* **Task directions**
The entire listing below must be written out word for word.

□ □ □ □

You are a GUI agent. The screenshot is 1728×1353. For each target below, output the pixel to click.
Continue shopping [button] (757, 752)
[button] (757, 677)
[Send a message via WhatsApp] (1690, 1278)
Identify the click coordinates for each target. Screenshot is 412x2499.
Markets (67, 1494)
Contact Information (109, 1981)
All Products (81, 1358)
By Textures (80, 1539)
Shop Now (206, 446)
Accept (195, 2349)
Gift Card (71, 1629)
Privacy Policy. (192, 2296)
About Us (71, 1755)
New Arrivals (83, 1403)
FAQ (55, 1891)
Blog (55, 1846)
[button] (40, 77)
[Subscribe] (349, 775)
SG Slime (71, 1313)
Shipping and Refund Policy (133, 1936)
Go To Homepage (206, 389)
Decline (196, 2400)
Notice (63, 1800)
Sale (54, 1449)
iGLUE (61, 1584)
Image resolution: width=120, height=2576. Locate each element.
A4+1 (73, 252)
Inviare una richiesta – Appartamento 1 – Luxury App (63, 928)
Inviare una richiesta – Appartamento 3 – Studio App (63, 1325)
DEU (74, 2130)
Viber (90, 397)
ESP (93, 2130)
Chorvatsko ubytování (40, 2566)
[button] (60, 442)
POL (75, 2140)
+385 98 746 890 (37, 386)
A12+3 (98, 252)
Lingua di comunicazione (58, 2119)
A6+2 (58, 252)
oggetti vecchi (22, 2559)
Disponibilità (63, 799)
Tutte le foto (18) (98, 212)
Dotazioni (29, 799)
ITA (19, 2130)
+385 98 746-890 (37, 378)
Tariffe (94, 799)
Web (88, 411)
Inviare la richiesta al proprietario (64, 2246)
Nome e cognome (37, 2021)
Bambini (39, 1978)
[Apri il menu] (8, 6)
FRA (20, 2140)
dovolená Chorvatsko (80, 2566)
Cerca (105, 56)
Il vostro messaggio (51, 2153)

□ □ □ □

* **Output for this exercise**
You are a GUI agent. The screenshot is 1728×1353. For each target below, output the pixel to click.
Continue shopping [button] (757, 752)
[button] (757, 677)
[Send a message via WhatsApp] (1690, 1278)
Identify the click coordinates for each target. Screenshot is 412x2499.
Markets (67, 1494)
Contact Information (109, 1981)
All Products (81, 1358)
By Textures (80, 1539)
Shop Now (206, 446)
Accept (195, 2349)
Gift Card (71, 1629)
Privacy Policy. (192, 2296)
About Us (71, 1755)
New Arrivals (83, 1403)
FAQ (55, 1891)
Blog (55, 1846)
[button] (40, 77)
[Subscribe] (349, 775)
SG Slime (71, 1313)
Shipping and Refund Policy (133, 1936)
Go To Homepage (206, 389)
Decline (196, 2400)
Notice (63, 1800)
Sale (54, 1449)
iGLUE (61, 1584)
Image resolution: width=120, height=2576. Locate each element.
A4+1 (73, 252)
Inviare una richiesta – Appartamento 1 – Luxury App (63, 928)
Inviare una richiesta – Appartamento 3 – Studio App (63, 1325)
DEU (74, 2130)
Viber (90, 397)
ESP (93, 2130)
Chorvatsko ubytování (40, 2566)
[button] (60, 442)
POL (75, 2140)
+385 98 746 890 (37, 386)
A12+3 (98, 252)
Lingua di comunicazione (58, 2119)
A6+2 (58, 252)
oggetti vecchi (22, 2559)
Disponibilità (63, 799)
Tutte le foto (18) (98, 212)
Dotazioni (29, 799)
ITA (19, 2130)
+385 98 746-890 (37, 378)
Tariffe (94, 799)
Web (88, 411)
Inviare la richiesta al proprietario (64, 2246)
Nome e cognome (37, 2021)
Bambini (39, 1978)
[Apri il menu] (8, 6)
FRA (20, 2140)
dovolená Chorvatsko (80, 2566)
Cerca (105, 56)
Il vostro messaggio (51, 2153)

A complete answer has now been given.